It is the general policy of the board of directors that compensation for non-employee directors should be a mix of cash and equity-based compensation. We also have a policy of reimbursing directors for travel, lodging and other reasonable expenses incurred in connection with their attendance at board or committee meetings or attendance at director education programs. Other than as provided below, there were no other arrangements pursuant to which any non-employee director was compensated during the year ended December 31, 2013 for service as a member of our board of directors. We do not provide any retirement benefits or other perquisites to our non-employee directors.

Cash Compensation

During 2013, our non-employee directors were paid an annual cash retainer for serving on the board, plus additional cash retainers based on their committee service and service as the lead independent director. These annual cash retainers, which were paid quarterly in advance, were:

 

Position

   Annual Retainer  

Board Member

   $ 40,000   

Lead Independent Director

   $ 20,000   

Audit Committee Chair

   $ 22,000   

Audit Committee Member (non-chair)

   $ 12,000   

Compensation Committee Chair

   $ 15,000   

Compensation Committee Member (non-chair)

   $ 8,000   

Nominating & Governance Committee Chair

   $ 12,000   

Nominating & Governance Committee Member (non-chair)

   $ 4,00   

Corporate Development Committee Chair

   $ 12,000   

Corporate Development Member (non-chair)

   $ 4,000   

The Corporate Development Committee was established in the second quarter of 2013, and the fees were prorated based on the period of service on that committee for 2013.

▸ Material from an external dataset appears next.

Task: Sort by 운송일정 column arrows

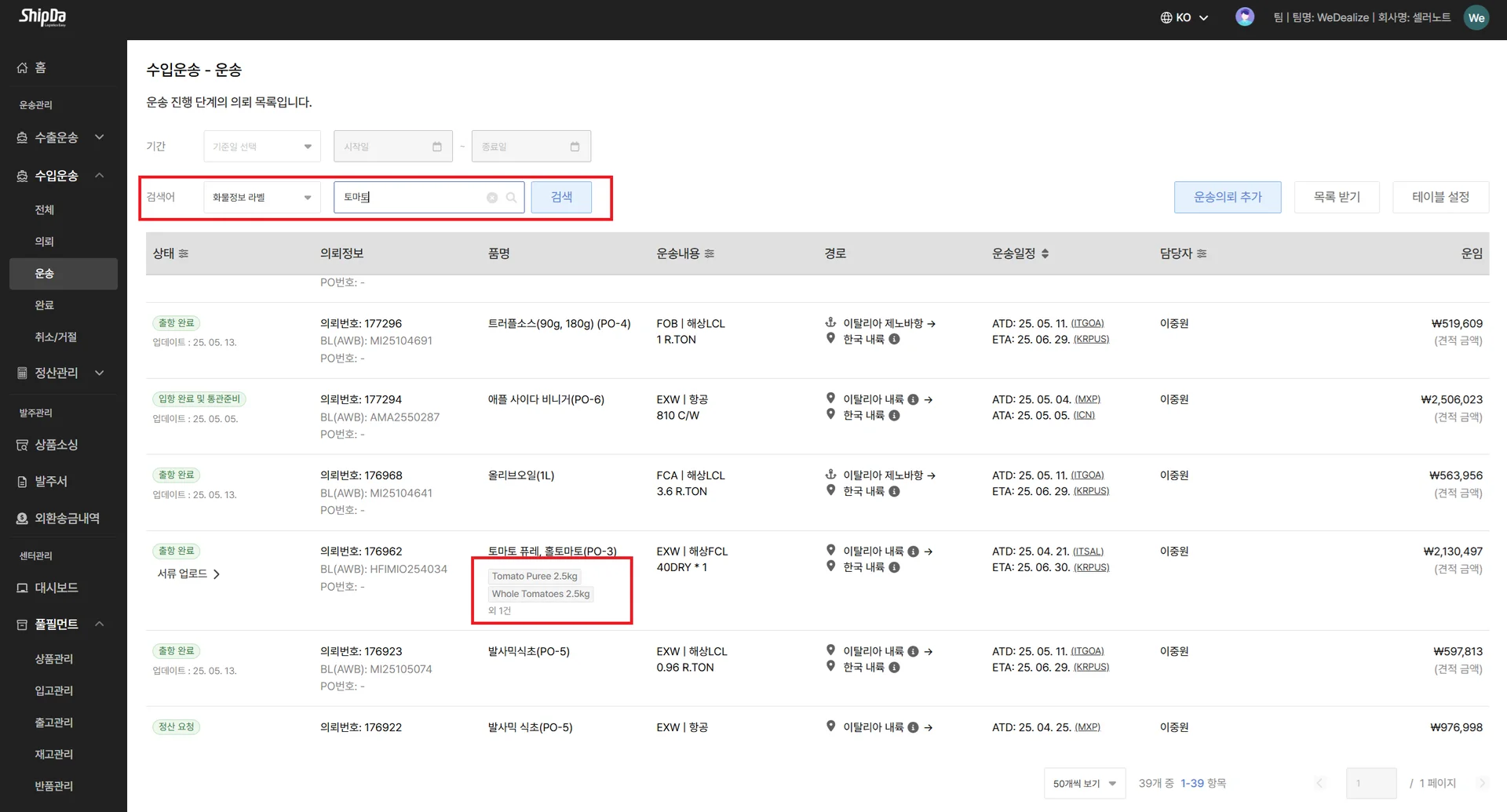Action: (x=1045, y=254)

Under our director compensation policy, for the first full year of service, the annual cash compensation paid to our non-employee directors shall be prorated based on the number of months served up until the first Annual Meeting of Stockholders after their service commences. This did not apply for any of our non-employee directors in 2013 as they all joined the board of directors prior to 2013.

In addition to the annual cash retainers, each non-employee director was eligible to receive an additional meeting fee for board and committee meetings only to the extent that such board or committee meetings exceed certain thresholds. In 2013, those thresholds and per meeting fee amounts were as follows:

 

Type of Meeting

   Meeting Fee     

Threshold

Board of Directors

   $ 1,500       Exceeds 10 meetings per calendar year

Audit Committee

   $ 1,000       Exceeds 10 meetings per calendar year

Compensation Committee

   $ 1,000       Exceeds 6 meetings per calendar year

Nominating and Governance Committee

   $ 1,000       Exceeds 6 meetings per calendar year

Corporate Development Committee

   $ 1,000       Exceeds 6 meetings per calendar year

Neither of our employee-directors received compensation during 2013 for service as a member of our board of directors.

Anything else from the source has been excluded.